He was set to fly west in a couple of days for a conference and dreaded the thought of infecting other passengers. I recommended a PCR test if he wanted to be more certain. When the lab results came back positive, he spent the next five days at home alone (per CDC guidance).  

If you were in his shoes, chances are you, too, would make a reasonable effort to avoid infecting others. In the near future, that won’t be the case.

Americans are playing it safe—for now

A whopping 91% of Americans no longer consider Covid-19 a “serious crisis.” Social distancing has reached a low point as public-health restrictions continue to ease up.

Yet, there’s still one aspect of the pandemic Americans are taking very seriously.

As a society, we still expect people who test positive for Covid-19 to stay home and minimize contact with others. As a result of these expectations, 4 in 10 workers (including 6 in 10 low-income employees) have missed work in 2022. Overall, the nation’s No. 1 concern related to Omicron is “spreading the virus to people who are at higher risk of serious illness.”

Most Americans are eager to move on from the pandemic, but those who are sick continue to avoid actions that may potentially spread the virus.

Call it what you will—group think, peer pressure or the fear of violating cultural taboos—people don’t want to put others in harm’s way. That’s true, according to polls, regardless of one’s party affiliation or vaccination status.

What’s immoral today will be appropriate tomorrow

Don’t get used to these polite and socially conscious behaviors. All of it is about to change in the not-distant future. Let me paint a picture of tomorrow’s new normal:

  • A factory worker tests positive over the weekend for Covid-19 and comes to work on Monday without a mask, informing no one of his infection. 
  • A vacationer with mild Covid-19 symptoms refuses to postpone her spa weekend, availing herself of massages, facials and group yoga classes.
  • A couple plans an indoor wedding for 200-plus, knowing the odds are likely that dozens of people will get infected and that some of those guests will be elderly and immunosuppressed.
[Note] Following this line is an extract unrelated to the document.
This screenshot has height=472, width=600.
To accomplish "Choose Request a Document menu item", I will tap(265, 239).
These actions, which seem inappropriate and immoral now, will become typical. It’s not that people will suddenly become less empathetic or more callous. They’ll simply be adjusting to new social mores, brought about by a unique viral strain and an inevitable evolution in American culture

A crash course in a unique virus

To understand why people will behave in ways that seem so unacceptable today, you must understand how the Omicron variant spreads compared to other viruses.

Scientists now know that Omicron (and its many decimal-laden strains: BA.2, BA.2.12.1, BA.4, BA.5, etc.) is the most infectious, fastest-spreading respiratory virus in world history. The Mayo Clinic calls this Covid-19 variant “hyper-contagious.”
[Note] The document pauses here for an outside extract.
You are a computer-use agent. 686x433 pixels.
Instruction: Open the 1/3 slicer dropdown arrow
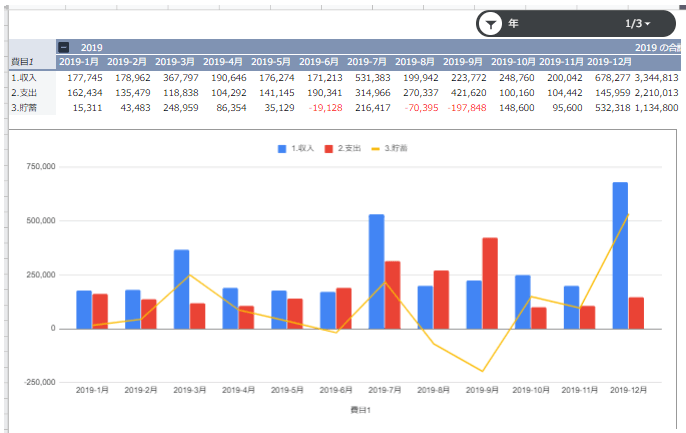(x=648, y=23)
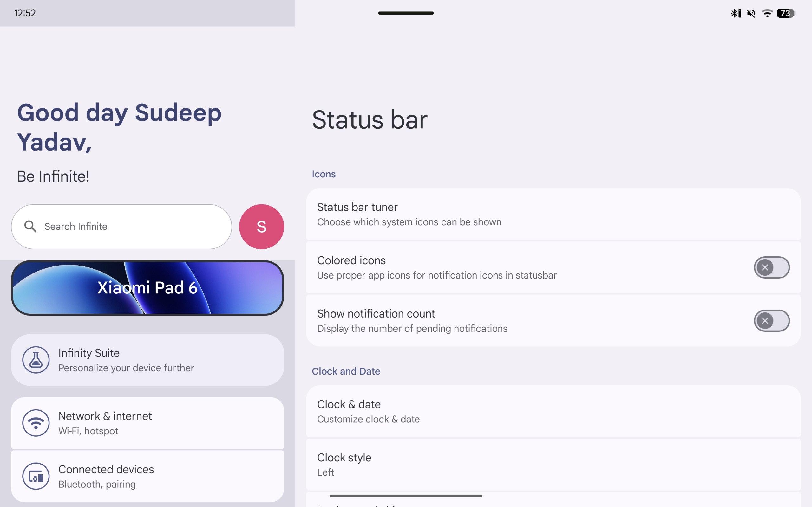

“A single case could give rise to six cases after four days, 36 cases after eight days, and 216 cases after 12 days,” according to a report in Scientific American. As a result, researchers predict that 100 million Americans will become infected with Omicron this year alone—via new infections, reinfections and vaccination breakthroughs. 

In addition to Omicron’s high transmissibility, the virus is also season-less. Whereas influenza arrives each winter and exits in the spring, Americans will continue to experience high levels of Covid-19 infection year-round—at least for the foreseeable future.

With its 60-plus mutations, immense transmissibility and lack of seasonality, Omicron is an exceptional virus: one that will infect not only our respiratory systems but also our culture.

Over time, Omicron’s unique characteristics will drive Americans to deny and ignore the risks of infection. In the near future, they’ll make decisions and take actions that they’d presently deem wrong.

A culture shock is coming

Culture—which comprises the shared values, norms and beliefs of a group of people—doesn’t change because someone decides it should. It evolves because circumstances change. 

The pandemic has no doubt been a culture-changing event and, as the circumstances of Covid-19 have changed, so too have our underlying values, beliefs and behaviors.

If 100 million Americans (one-third of the population) were to become infected with Omicron this year, we can expect that everyone will know someone with the disease. And when dozens of our friends or colleagues say they’ve had it, we will begin to see transmission as inevitable. And since, statistically, most Americans won’t die from Omicron, people will see infection as relatively harmless and they’ll be willing to drop their guard.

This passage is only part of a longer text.